* _Exercise brief_:
Which lines of the listing below contain the string "width"? Copy each of those lines, treating uppercase and lowercase as different.

** START OF Raw data **

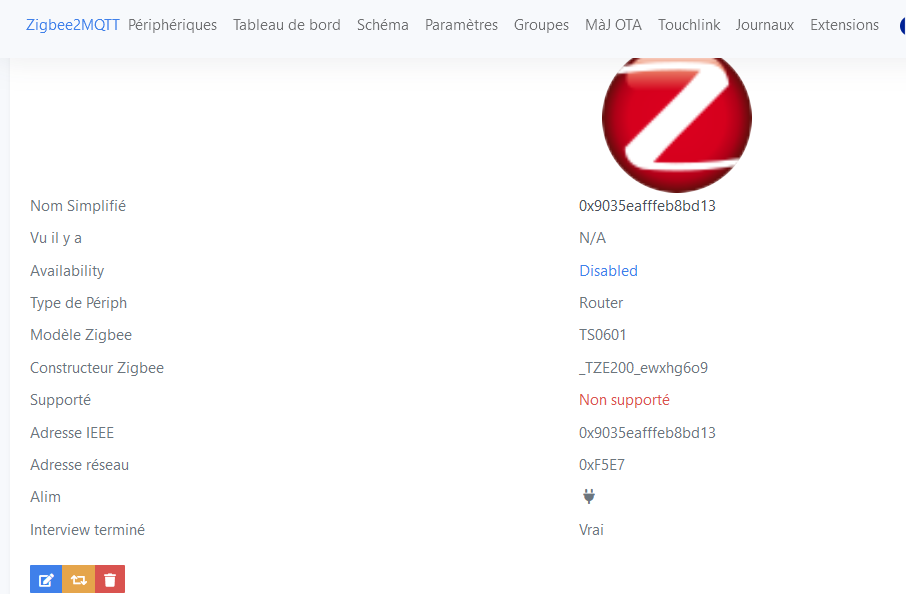Click the Disabled availability link
This screenshot has width=906, height=594.
[x=608, y=271]
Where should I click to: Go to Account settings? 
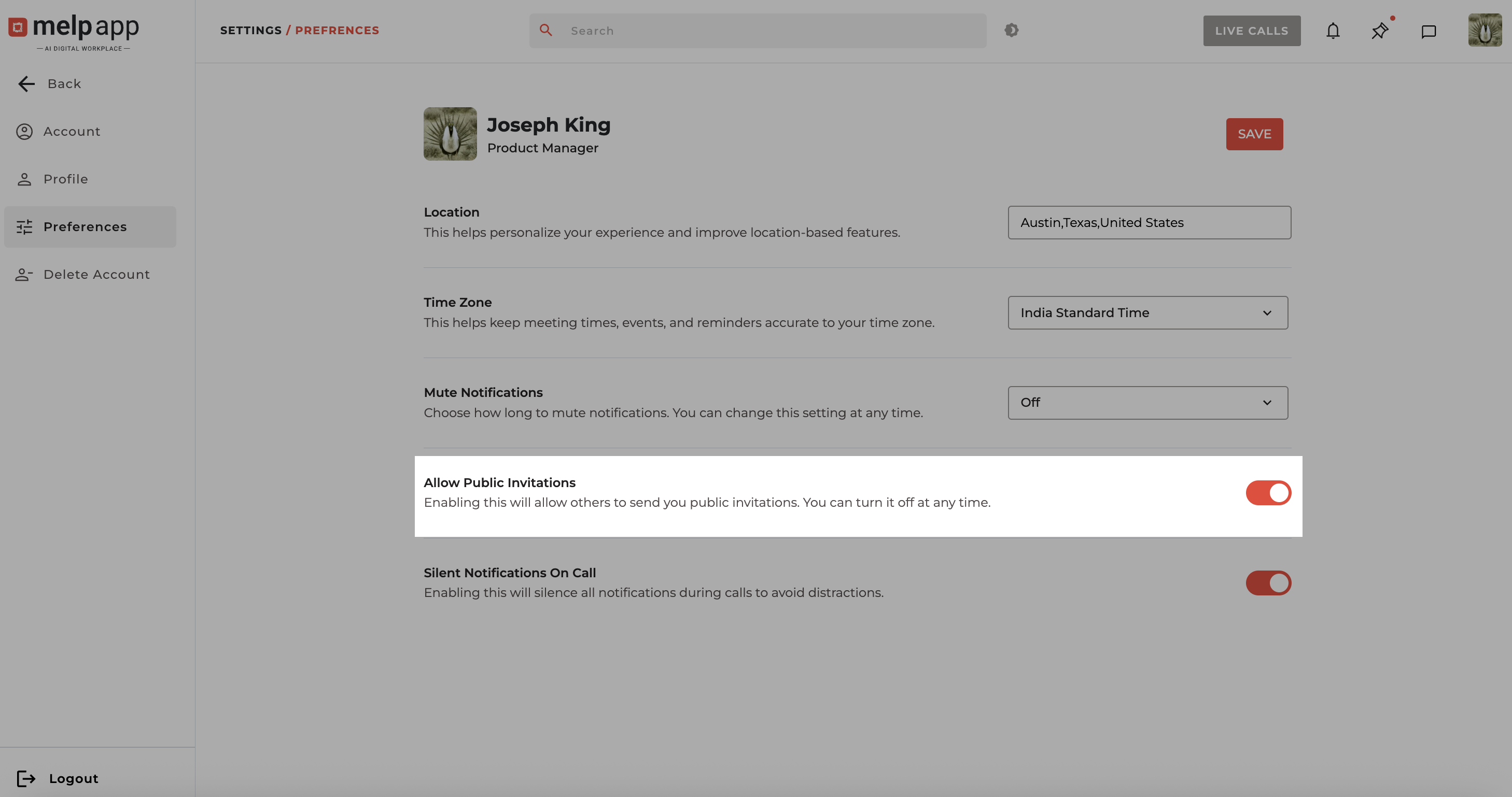[72, 132]
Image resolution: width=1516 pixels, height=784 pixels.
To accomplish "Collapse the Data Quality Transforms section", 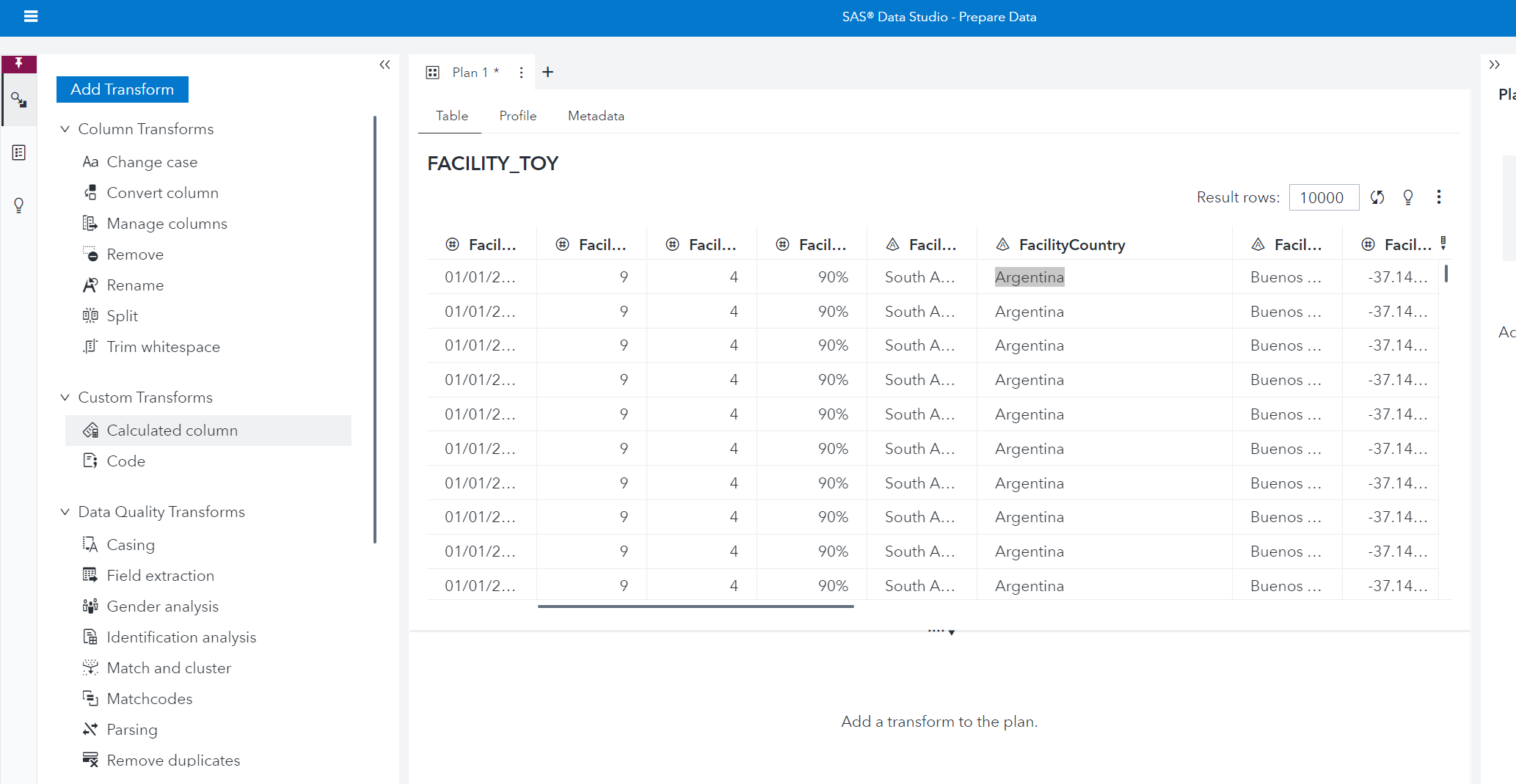I will [65, 512].
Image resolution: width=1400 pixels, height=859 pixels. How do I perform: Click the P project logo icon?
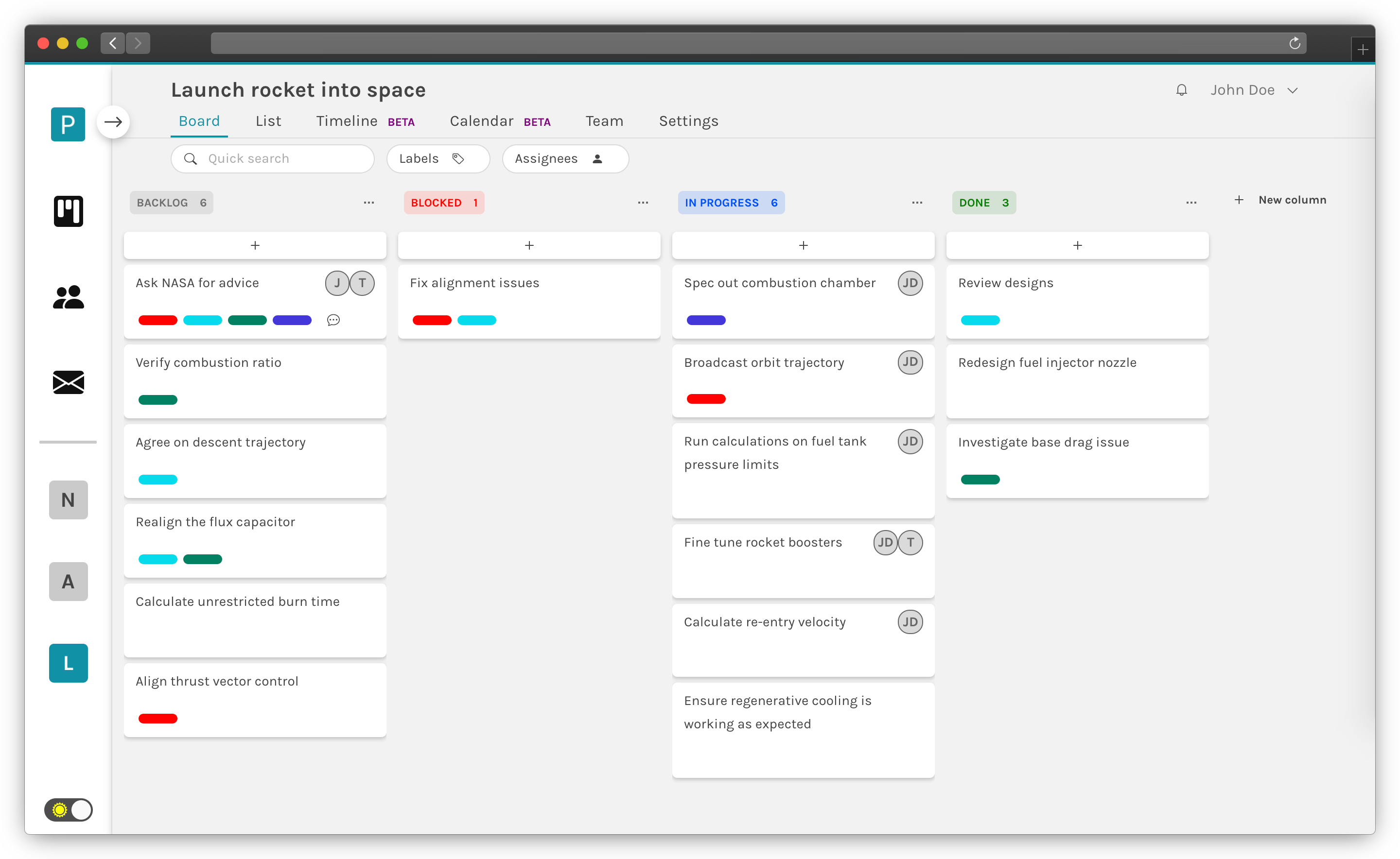click(68, 124)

** END OF Raw data **

* _Answer_:
This screenshot has width=906, height=594.
Image resolution: width=1516 pixels, height=784 pixels.
Image resolution: width=1400 pixels, height=859 pixels. How do I perform: Click the P project logo icon?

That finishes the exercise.